Task prompt:
Pick out the lines below that contain the string "Twitter" and copy them all.

Recorded information:

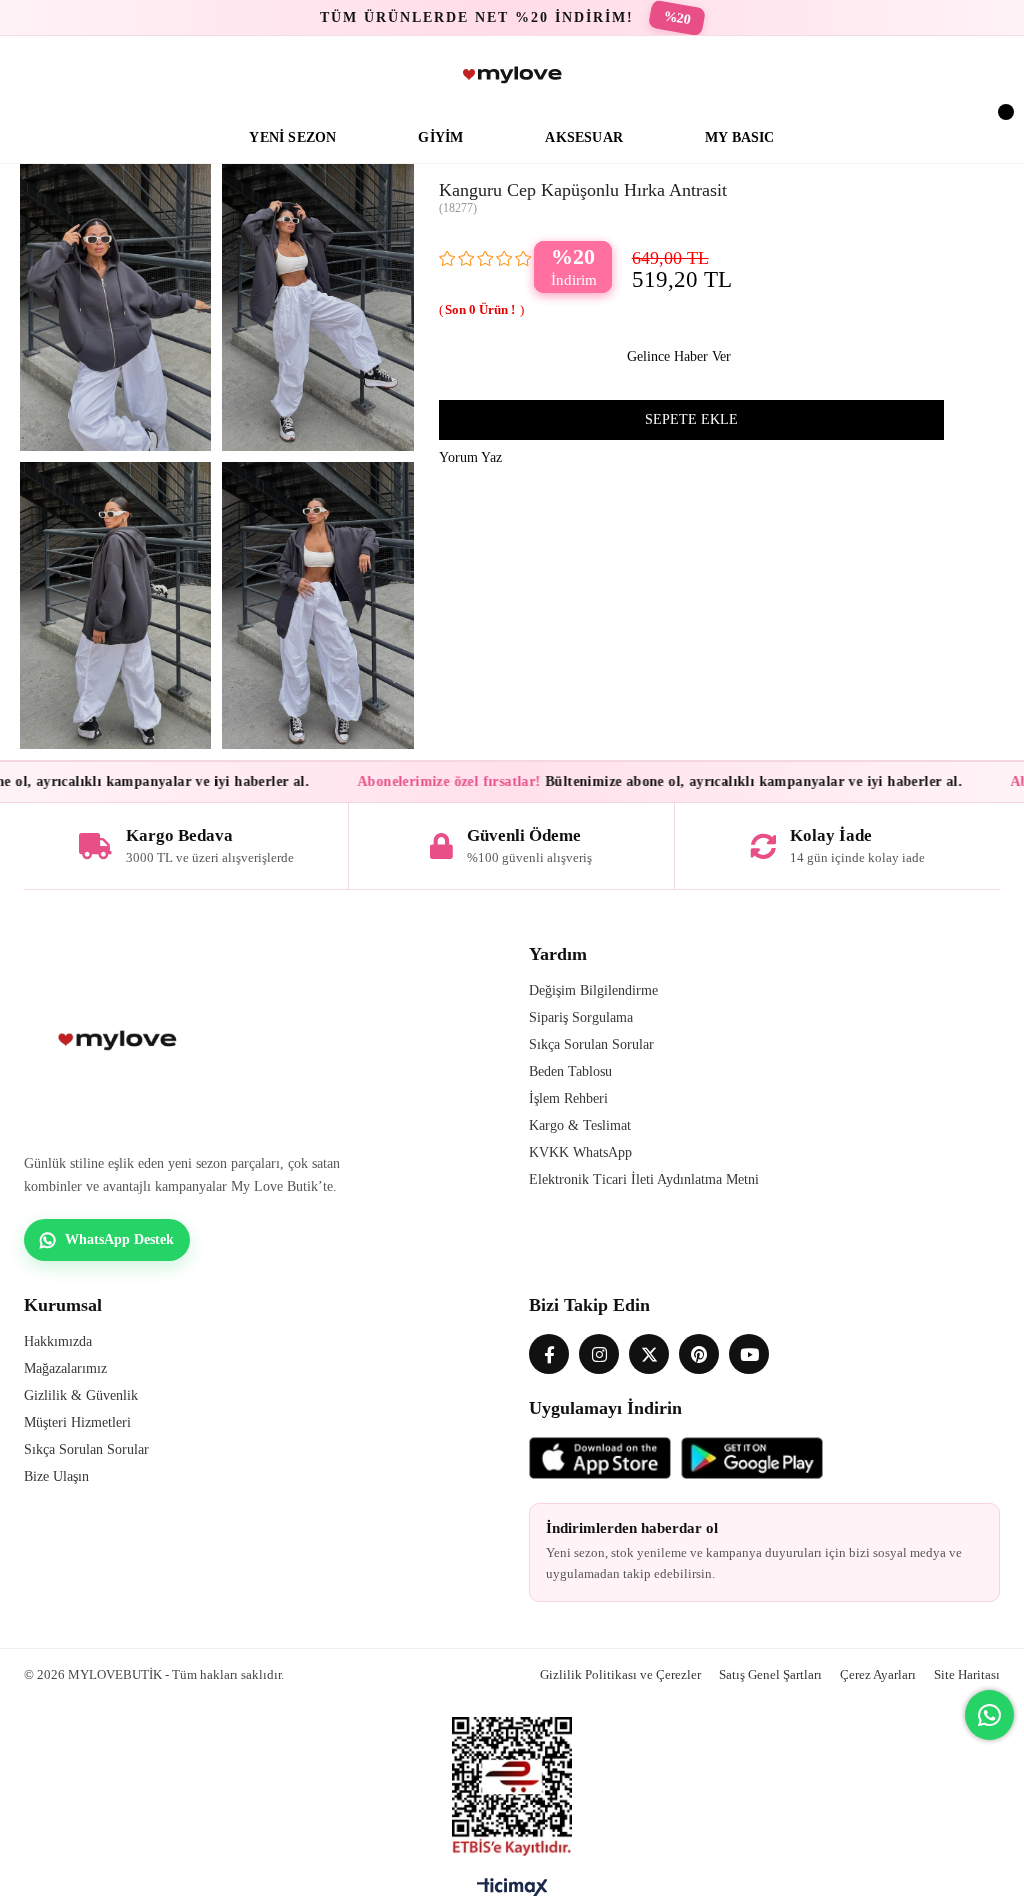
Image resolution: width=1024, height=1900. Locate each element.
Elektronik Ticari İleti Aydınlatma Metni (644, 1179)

--

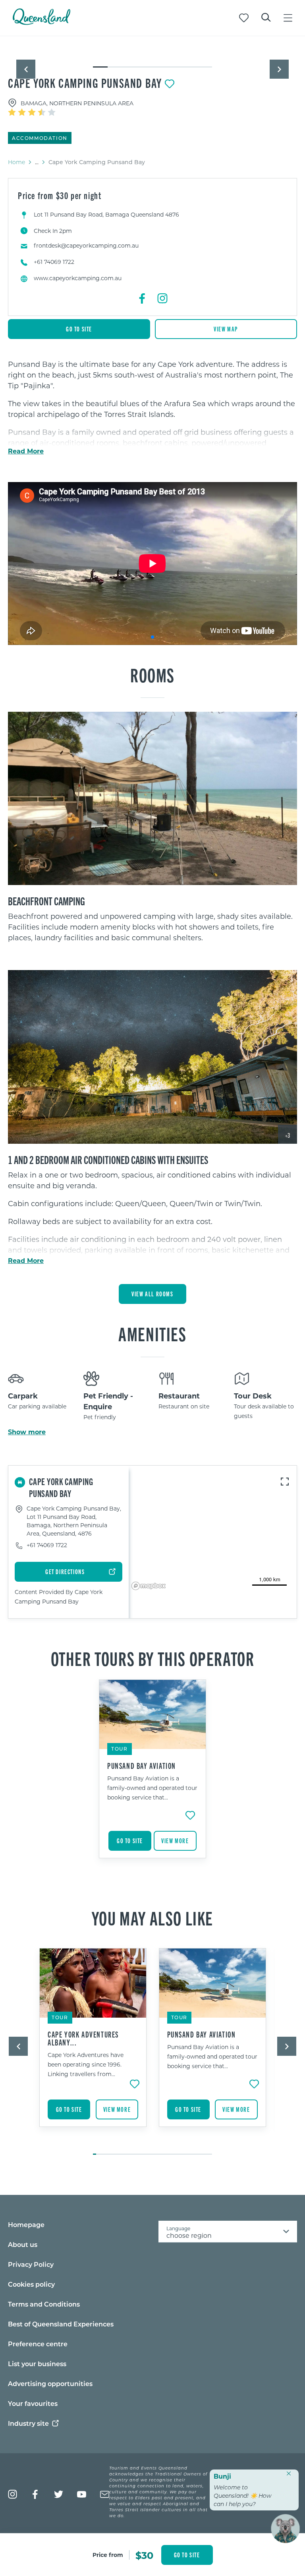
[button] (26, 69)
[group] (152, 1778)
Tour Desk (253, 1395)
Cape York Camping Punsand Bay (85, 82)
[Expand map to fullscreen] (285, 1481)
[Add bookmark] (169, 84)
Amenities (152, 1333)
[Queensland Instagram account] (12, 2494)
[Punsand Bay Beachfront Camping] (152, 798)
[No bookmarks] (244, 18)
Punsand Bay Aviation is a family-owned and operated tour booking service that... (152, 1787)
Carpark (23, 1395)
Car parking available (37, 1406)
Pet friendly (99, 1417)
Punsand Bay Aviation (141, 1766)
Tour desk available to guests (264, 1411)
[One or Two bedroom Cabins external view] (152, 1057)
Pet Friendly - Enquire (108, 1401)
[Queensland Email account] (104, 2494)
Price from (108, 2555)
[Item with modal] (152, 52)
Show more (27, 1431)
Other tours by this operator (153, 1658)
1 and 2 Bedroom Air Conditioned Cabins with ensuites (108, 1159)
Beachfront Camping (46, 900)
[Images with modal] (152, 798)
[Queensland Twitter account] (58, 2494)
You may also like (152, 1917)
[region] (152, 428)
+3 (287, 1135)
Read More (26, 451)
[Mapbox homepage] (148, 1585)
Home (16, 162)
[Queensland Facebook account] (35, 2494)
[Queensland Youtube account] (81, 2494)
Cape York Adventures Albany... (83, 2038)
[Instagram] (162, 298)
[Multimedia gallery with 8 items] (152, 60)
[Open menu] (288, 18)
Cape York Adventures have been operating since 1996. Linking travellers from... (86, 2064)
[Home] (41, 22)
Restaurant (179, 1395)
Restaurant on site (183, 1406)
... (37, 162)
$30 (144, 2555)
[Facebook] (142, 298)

* * *

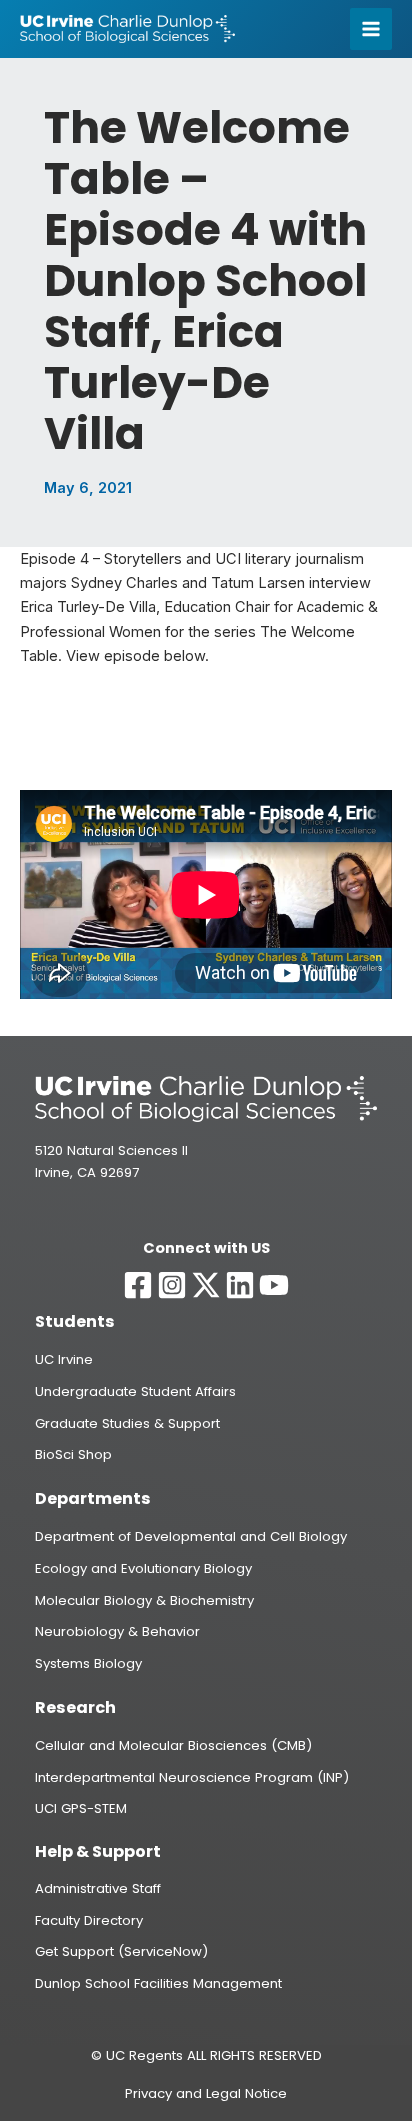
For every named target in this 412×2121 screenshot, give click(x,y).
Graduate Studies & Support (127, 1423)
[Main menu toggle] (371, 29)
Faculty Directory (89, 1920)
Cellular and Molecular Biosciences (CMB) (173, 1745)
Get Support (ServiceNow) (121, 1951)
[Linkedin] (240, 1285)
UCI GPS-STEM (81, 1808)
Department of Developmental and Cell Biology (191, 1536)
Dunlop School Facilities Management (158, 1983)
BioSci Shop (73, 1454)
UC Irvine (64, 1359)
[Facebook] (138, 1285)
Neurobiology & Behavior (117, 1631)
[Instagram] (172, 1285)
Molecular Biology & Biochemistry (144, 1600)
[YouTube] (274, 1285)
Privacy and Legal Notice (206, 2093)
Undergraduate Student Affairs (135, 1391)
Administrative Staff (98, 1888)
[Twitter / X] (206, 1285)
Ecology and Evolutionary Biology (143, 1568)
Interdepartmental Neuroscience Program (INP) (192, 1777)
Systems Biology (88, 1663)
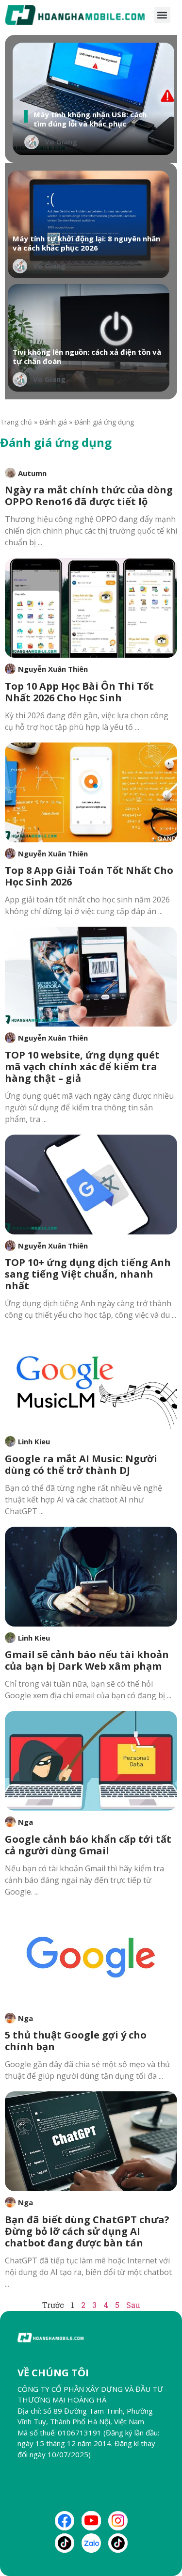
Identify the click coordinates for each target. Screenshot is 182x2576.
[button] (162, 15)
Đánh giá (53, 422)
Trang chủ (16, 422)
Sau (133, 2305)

Your solution:
[Queensland Twitter account] (58, 2494)
[Twitter / X] (206, 1285)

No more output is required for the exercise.